Feb. 11 (Bloomberg) -- A stampede at a railway station in northern India killed at least 36 people as Hindu devotees drawn by one of the holiest days of the world’s largest religious gathering rushed to board trains.
About 39 people were injured in the crush yesterday evening near a platform foot bridge in Allahabad station and are being treated at various hospitals in the city, said Anil Kumar Saxena, a spokesman at the railways ministry in New Delhi.
Authorities ordered an inquiry to find out the cause of the incident. Indian Prime Minister Manmohan Singh said victims’ families will be compensated and instructed the railway ministry and the Uttar Pradesh provincial government to provide assistance.
About 30.5 million visitors were expected to bathe yesterday at a place where Hindus consider the Ganges and Yamuna rivers converge with the mythical Saraswati, according to the festival administration’s website.

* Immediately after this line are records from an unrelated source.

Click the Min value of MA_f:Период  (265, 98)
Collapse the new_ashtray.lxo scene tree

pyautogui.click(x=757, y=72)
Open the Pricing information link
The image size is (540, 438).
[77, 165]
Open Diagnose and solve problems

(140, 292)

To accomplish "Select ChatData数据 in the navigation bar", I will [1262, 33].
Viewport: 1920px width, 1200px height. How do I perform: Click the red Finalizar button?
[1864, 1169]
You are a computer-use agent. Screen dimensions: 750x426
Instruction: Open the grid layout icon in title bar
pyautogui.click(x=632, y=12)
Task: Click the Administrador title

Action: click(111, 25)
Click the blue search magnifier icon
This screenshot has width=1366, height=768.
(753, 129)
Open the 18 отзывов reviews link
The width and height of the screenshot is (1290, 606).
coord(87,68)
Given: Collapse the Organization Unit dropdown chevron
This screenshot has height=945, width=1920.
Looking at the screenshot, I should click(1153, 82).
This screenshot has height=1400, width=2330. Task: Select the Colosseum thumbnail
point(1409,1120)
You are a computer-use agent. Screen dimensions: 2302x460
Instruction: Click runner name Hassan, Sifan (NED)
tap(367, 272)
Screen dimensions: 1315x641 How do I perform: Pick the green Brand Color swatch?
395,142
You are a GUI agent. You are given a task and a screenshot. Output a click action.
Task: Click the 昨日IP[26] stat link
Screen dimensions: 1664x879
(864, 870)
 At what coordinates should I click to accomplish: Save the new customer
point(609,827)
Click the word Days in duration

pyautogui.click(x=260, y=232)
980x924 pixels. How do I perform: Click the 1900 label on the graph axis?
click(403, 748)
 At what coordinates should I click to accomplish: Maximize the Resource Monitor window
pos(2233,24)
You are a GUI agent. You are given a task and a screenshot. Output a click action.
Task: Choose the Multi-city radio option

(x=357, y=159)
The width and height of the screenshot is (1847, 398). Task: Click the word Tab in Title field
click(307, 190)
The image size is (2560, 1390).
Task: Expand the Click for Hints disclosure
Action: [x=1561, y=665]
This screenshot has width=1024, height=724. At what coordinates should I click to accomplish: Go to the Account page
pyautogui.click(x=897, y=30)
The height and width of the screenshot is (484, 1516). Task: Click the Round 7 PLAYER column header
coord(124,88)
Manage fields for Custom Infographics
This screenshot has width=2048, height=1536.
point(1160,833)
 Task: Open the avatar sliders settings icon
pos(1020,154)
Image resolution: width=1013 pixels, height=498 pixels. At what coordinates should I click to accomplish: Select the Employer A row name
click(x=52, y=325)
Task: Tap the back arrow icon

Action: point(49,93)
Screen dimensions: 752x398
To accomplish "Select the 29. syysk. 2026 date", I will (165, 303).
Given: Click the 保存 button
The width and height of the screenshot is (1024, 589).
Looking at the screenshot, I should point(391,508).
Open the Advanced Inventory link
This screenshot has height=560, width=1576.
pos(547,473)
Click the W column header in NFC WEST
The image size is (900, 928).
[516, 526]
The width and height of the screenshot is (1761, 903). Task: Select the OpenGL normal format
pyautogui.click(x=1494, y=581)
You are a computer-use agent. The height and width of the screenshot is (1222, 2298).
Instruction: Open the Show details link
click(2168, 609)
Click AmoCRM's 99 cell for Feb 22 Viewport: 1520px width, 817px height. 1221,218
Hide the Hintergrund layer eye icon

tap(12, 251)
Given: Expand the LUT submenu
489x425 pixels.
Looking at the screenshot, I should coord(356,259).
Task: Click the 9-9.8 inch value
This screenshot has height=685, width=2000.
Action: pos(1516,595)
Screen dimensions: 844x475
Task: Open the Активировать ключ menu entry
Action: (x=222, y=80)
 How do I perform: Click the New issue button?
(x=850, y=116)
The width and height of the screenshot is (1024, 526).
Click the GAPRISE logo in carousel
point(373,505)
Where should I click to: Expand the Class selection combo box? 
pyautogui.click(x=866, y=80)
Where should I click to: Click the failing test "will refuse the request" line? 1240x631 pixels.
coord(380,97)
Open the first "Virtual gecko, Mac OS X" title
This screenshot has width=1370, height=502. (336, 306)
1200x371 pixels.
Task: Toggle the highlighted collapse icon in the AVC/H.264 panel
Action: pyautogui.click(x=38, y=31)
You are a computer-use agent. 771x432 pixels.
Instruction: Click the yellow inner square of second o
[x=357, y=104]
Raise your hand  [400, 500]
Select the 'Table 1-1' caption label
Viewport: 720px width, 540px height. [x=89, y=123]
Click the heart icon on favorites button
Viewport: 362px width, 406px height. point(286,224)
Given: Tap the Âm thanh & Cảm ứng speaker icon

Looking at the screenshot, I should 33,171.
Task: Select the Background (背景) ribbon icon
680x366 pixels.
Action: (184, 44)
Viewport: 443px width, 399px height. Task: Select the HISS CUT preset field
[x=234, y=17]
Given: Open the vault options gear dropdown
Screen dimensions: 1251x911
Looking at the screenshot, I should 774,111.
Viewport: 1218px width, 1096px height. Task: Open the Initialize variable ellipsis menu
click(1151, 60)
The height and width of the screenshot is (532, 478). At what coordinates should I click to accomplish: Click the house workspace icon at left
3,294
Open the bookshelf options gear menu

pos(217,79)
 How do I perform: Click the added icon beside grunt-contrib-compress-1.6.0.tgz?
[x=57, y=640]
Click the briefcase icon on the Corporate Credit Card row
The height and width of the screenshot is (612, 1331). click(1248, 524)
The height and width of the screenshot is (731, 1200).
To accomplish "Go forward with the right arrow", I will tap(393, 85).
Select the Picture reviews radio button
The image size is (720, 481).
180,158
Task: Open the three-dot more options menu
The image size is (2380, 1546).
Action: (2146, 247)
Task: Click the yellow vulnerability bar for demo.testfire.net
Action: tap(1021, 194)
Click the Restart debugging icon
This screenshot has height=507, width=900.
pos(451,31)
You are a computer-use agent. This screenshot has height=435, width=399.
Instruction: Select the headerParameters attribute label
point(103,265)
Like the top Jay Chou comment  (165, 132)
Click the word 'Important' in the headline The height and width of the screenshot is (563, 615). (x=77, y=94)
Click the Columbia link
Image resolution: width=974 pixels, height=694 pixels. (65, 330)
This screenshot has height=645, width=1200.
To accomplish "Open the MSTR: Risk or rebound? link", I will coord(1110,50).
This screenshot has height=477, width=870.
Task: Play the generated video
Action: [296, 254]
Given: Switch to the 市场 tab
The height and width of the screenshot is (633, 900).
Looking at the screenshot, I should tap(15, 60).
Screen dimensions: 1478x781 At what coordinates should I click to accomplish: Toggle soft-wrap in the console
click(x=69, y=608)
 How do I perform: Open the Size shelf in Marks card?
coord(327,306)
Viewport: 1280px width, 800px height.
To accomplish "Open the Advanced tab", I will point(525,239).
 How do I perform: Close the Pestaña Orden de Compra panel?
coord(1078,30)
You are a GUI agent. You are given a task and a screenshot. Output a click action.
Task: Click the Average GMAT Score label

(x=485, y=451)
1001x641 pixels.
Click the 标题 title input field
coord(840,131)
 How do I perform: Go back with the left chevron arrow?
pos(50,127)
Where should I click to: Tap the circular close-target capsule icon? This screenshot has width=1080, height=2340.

Pilgrims believe that bathing at the confluence of the rivers will wash away their sins and free them from the cycle of rebirth.
The Kumbh Mela at Allahabad, which is held every 12 years, expects 100 million bathers during the festival’s 55 days. The Mela, which means fair, alternates between the cities of Nasik, Allahabad, Ujjain and Haridwar every three years. The one celebrated at Allahabad is considered the holiest of the locations.
Stampedes during religious gatherings are not uncommon in India. In 2010, 76 people died in four incidents while in 2011 a stampede in southern Kerala state killed 102, according to government figures.